TAG became one of the world's largest marketing production agencies, and DALIM software sat at the core of its infrastructure.
The Management Buyout That Secured DALIM's Future
In 1998, DALIM faced financial strain despite having exceptional technology. Both Carol and Parish understood the underlying problem clearly.
"You were never a failing business," he says. "Just a good company pushed too hard, too fast."
Together with Jim Salmon, Carol orchestrated a management buyout supported by investors from Germany, Japan, the United States, and TAG, the very first investor to come on board.
"We didn't really have a choice," Parish jokes. "We relied on the technology. Our clients relied on it. If DALIM fell, our business fell."
The buyout anchored DALIM as a stable, independent global player and powered TAG's continued international growth.
"TAG grew to 13 countries and 3,000 staff — and DALIM technology was at the heart of it"
Steve Parish
Chairman, Crystal Palace Football Club
Business Pressure vs. Football Pressure
Carol couldn't resist asking the obvious question.
"So, what's more stressful? Launching a global brand campaign or defending a 1-0 Premier League lead in the 90th minute?"
Parish laughs.
"Stress changes with age. When you're young, work feels heavier, the hours, the travel, the habits, constantly scanning for threats. In business, everything is shades of grey. In football, it's binary. Win or lose."
And the stakes are very real. "Relegation can take you from £200 million revenue to £20 million overnight. Emotionally brutal. But in some ways physically easier than running a global agency. Far less travel."
Rebuilding Crystal Palace: Culture Starts at the Foundations
When Parish acquired Crystal Palace FC, the club was on the brink of extinction.

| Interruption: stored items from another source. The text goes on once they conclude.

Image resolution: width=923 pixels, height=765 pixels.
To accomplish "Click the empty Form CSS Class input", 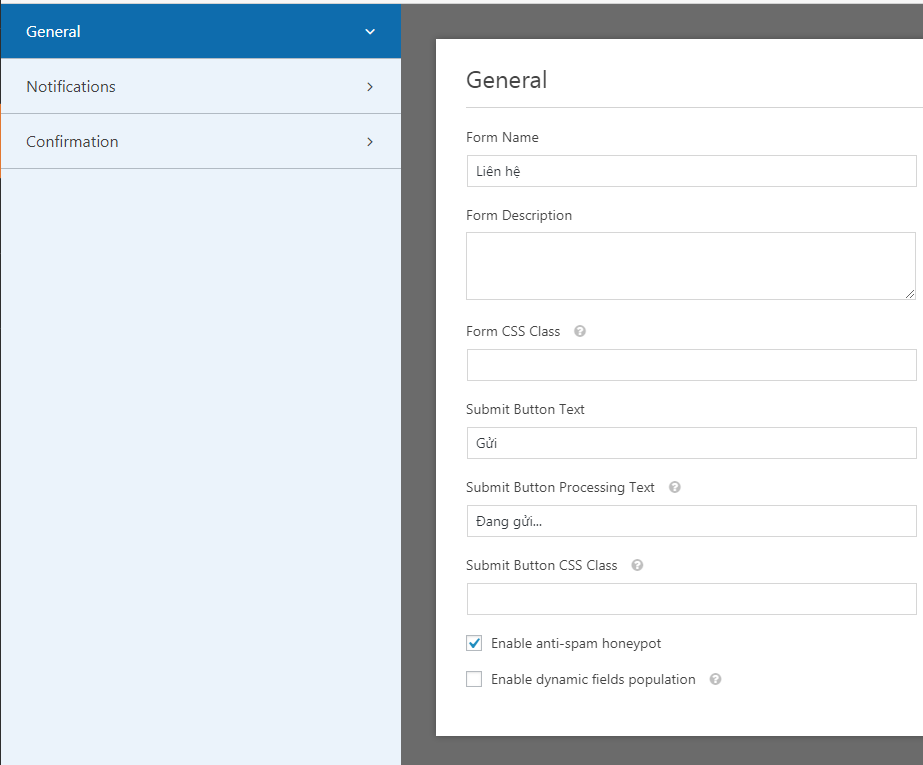I will pyautogui.click(x=690, y=365).
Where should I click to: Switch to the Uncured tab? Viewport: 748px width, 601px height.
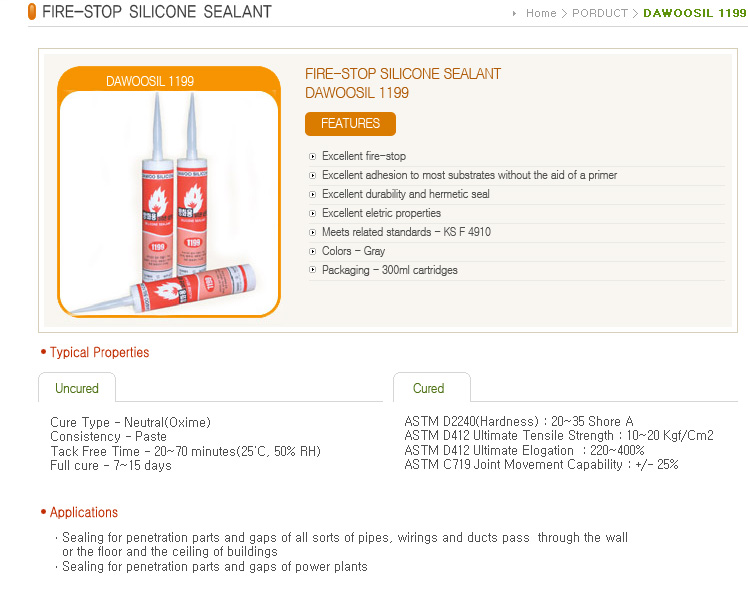point(77,388)
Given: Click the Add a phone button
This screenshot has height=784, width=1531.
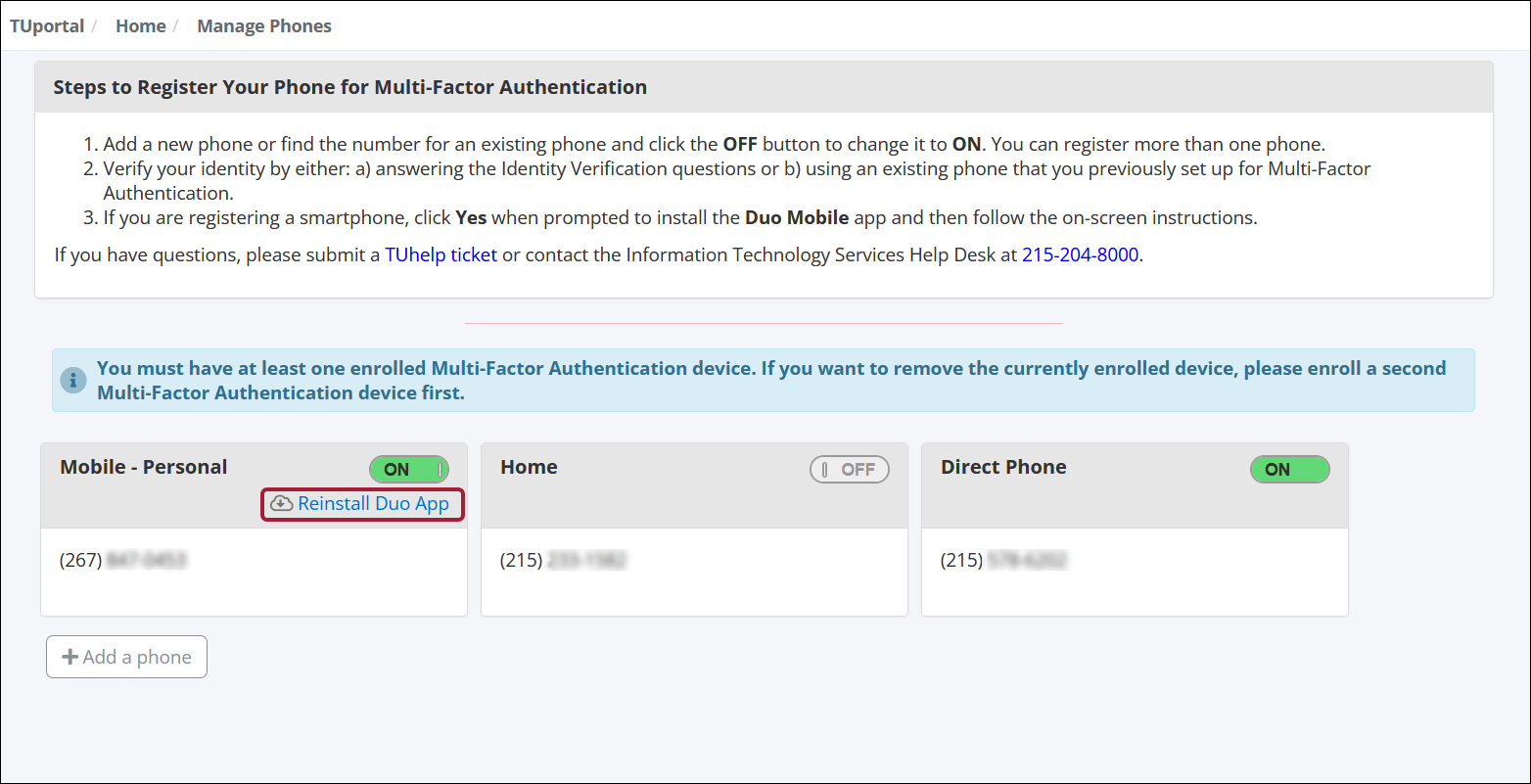Looking at the screenshot, I should (x=126, y=656).
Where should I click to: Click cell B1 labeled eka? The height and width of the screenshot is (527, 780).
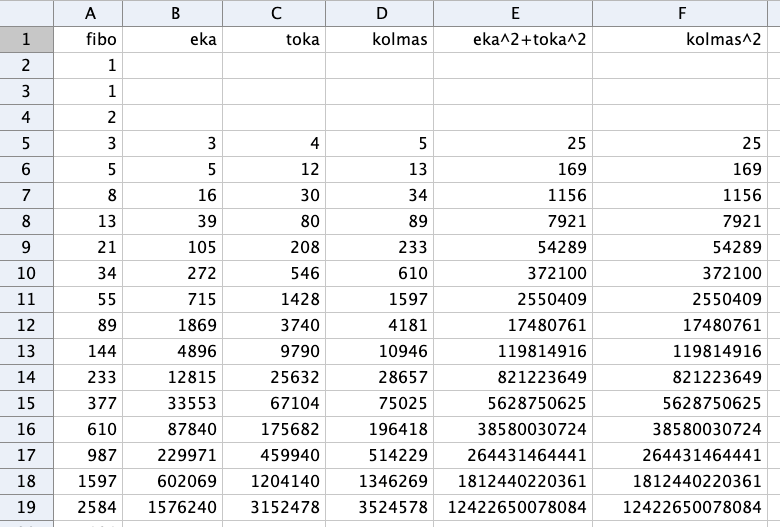(176, 40)
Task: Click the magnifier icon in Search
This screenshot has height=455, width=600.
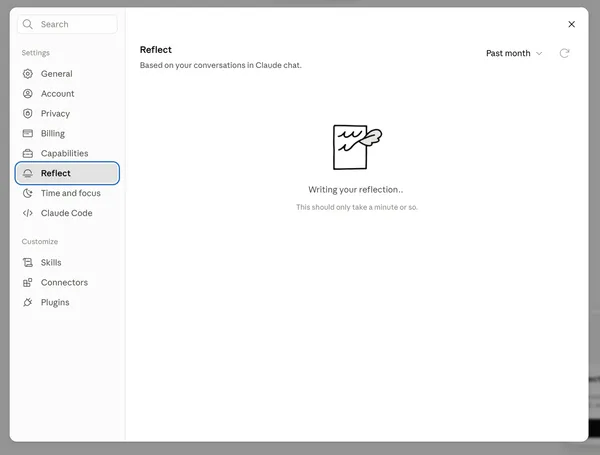Action: pos(28,24)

"It was on the floor," he says. "Portable cabins for offices, infrastructure falling apart."
One moment crystallised the scale of the challenge. "A coach told me he was trying to instil professionalism in the players. And as he's saying it, a radiator literally fell off the wall behind him. You can't talk about professionalism when the environment itself is collapsing."
Parish recognised the need for a complete rebuild, not just facilities, but culture, communication, expectations, and ambition. It was the same philosophy he had applied to production studios and agency operations throughout his career.
Wembley. 90,000 Fans. A Historic Day.
Years of work culminated in an extraordinary moment: Crystal Palace reaching the FA Cup Final at Wembley Stadium.
Over 90,000 fans filled the ground. Millions watched worldwide. And around 45,000 of those in the stadium were cheering for Palace.
"I was born minutes from Selhurst Park," Parish says. "To stand at Wembley, hearing that wall of Palace fans, with millions watching across the world, it was unbelievable."
Text Interview adapted from the video interview for clarity and flow, with all content remaining true to the original conversation.
It was more than a football result. It was the symbolic completion of a rebuild that began the day a radiator fell off a wall.
A Relationship That Has Stood the Test of Time
Carol closed the conversation with a moment of genuine gratitude.
"There are so many people here who owe their careers to the journey you helped shape. That small startup grew into an international technology company, and your role in that mattered."
Parish nodded and revealed a gift he had brought along: a Crystal Palace FA Cup winners' shirt, worn on the pitch and signed by the entire squad now proudly hanging in DALIM SOFTWARE's offices.
"We didn't have many of these," he says. "But I wanted DALIM to have one. This place is a big part of my journey."
Some of the Dalim Team watching Strasbourg vs Crystal Palace in the Europa Conference League shortly after this interview with Steve took place!